Il Ministro dell’Interno Matteo Piantedosi ha fatto tappa oggi, in Irpinia, presso il Palazzo di Governo, per sottoscrivere insieme al prefetto Rossana Riflesso e a 26 sindaci della provincia di Avellino i “Patti per la sicurezza urbana”. Si tratta di 2 milioni di euro di fondi che renderanno operativi i progetti di videosorveglianza sui territori.
Le risorse, messe a disposizione dal Viminale con fondi del Programma Operativo Complementare “Legalità”, mirano a sostenere lo sviluppo di progetti a livello locale, con l’obiettivo di innalzare ulteriormente le condizioni di legalità e sicurezza sul territorio
Ma oltre al tema della sicurezza nei territori, il capo del Viminale si è soffermato sulle prossime elezioni comunali nel capoluogo irpino. Con la presentazione delle liste attesa entro una trentina di giorni, la coalizione dei centrodestra mostra segnali di tensione interna: da un lato la posizione netta di Forza Italia, dall’altro orientamenti che sembrano divergere. Un’occasione che il Ministro non ha lasciato cadere. «Ritengo che il centrodestra debba perseguire anche in questa provincia l’obiettivo dell’unità, così come avviene a livello nazionale, dove si presenta ormai da anni con una coesione solida e riconoscibile», ha dichiarato il Ministro, aggiungendo che «si tratta di una proposta politica omogenea, orientata in una direzione chiara. Questo deve valere anche qui».
“Parliamo, del resto, di un territorio storicamente rilevante sotto il profilo dell’elaborazione politica. Proprio per questo, è necessario a- aggiunge il titolare del Viminale – lavorare con determinazione per consolidare l’unità del centrodestra: questa, a mio avviso, è la direzione da seguire”.

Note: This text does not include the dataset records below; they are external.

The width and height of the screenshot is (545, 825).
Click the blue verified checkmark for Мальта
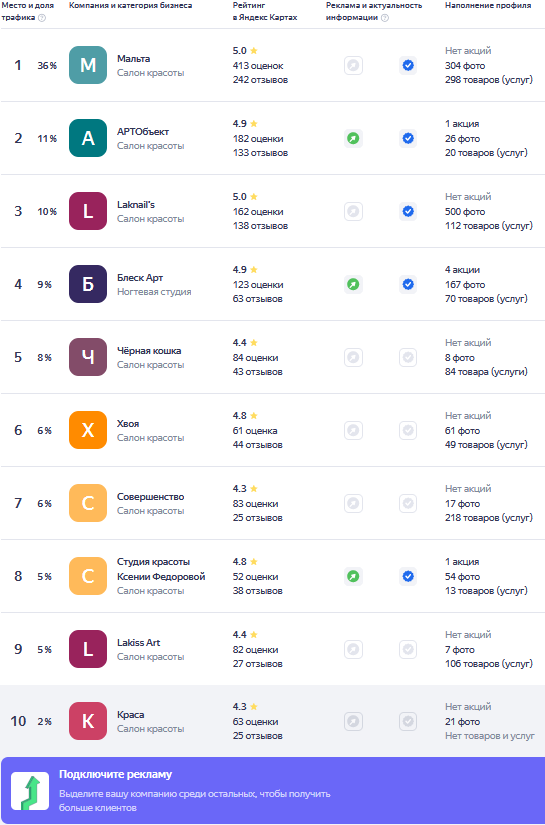408,65
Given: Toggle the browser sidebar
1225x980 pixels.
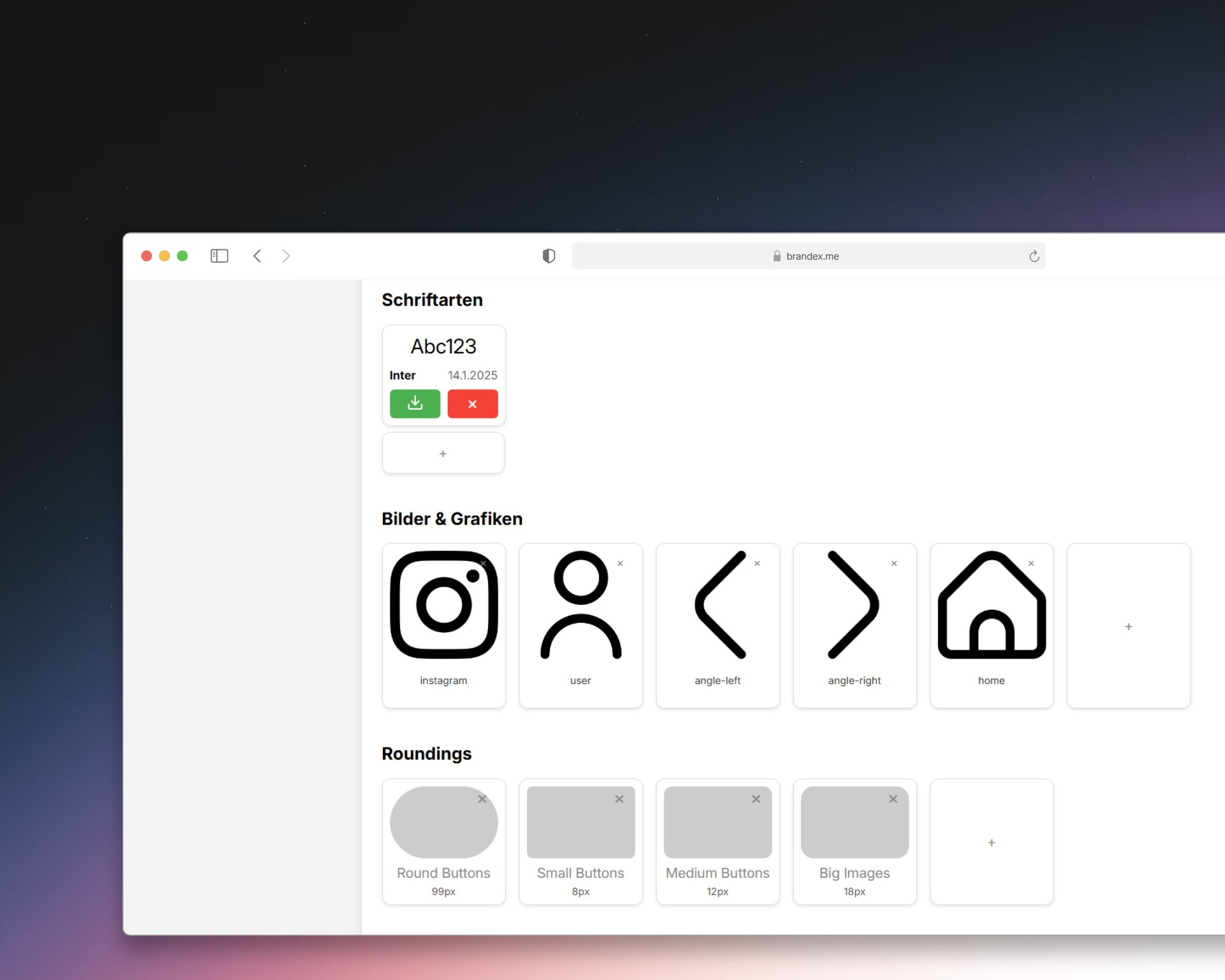Looking at the screenshot, I should click(x=219, y=256).
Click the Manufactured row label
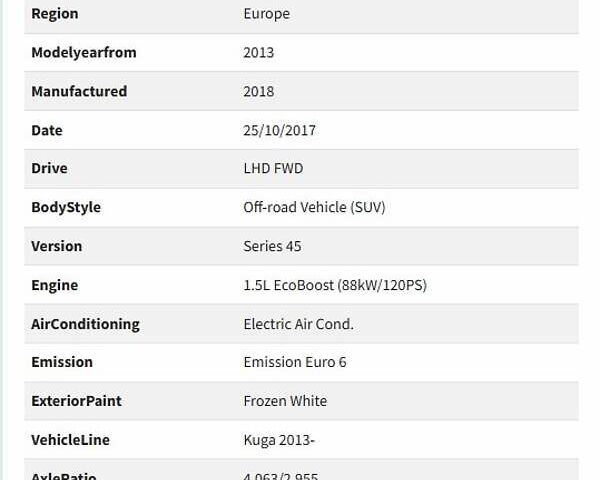The height and width of the screenshot is (480, 600). (79, 91)
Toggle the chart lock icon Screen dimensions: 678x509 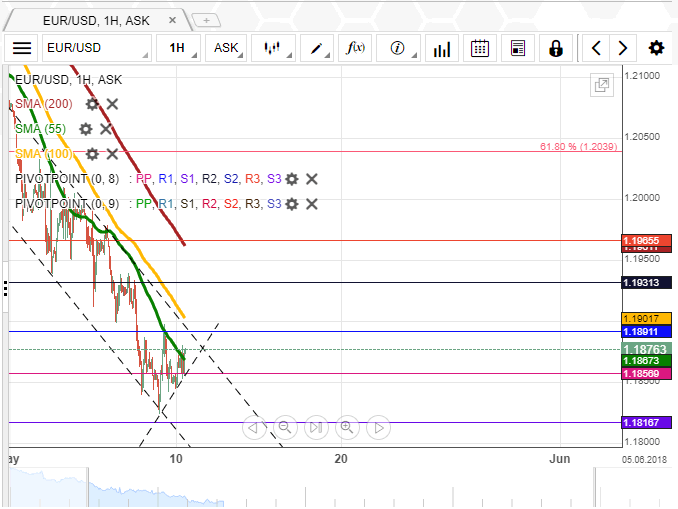(555, 48)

Per il ministro l’ unità non deve realizzarsi per forza mantenendo i simboli dei partiti. “Ciò che conta davvero è la riconoscibilità dell’offerta politica. Credo sia giunto il momento di superare ambiguità e trasversalismi: è legittimo, naturalmente, cercare consenso anche tra elettorati che finora si sono orientati diversamente; altra cosa, però, è rinunciare a esprimere con chiarezza la propria identità politica. Serve dunque una proposta che sia chiara, univoca e immediatamente riconoscibile. Che questo avvenga attraverso i simboli tradizionali o mediante altre forme è una valutazione che spetta ai partiti. È un tema sul quale si potrà discutere. Ciò che davvero importa è che- conclude il titolare del Viminale – emerga con nettezza una proposta politica di centrodestra, forte e coerente, anche in questa provincia”.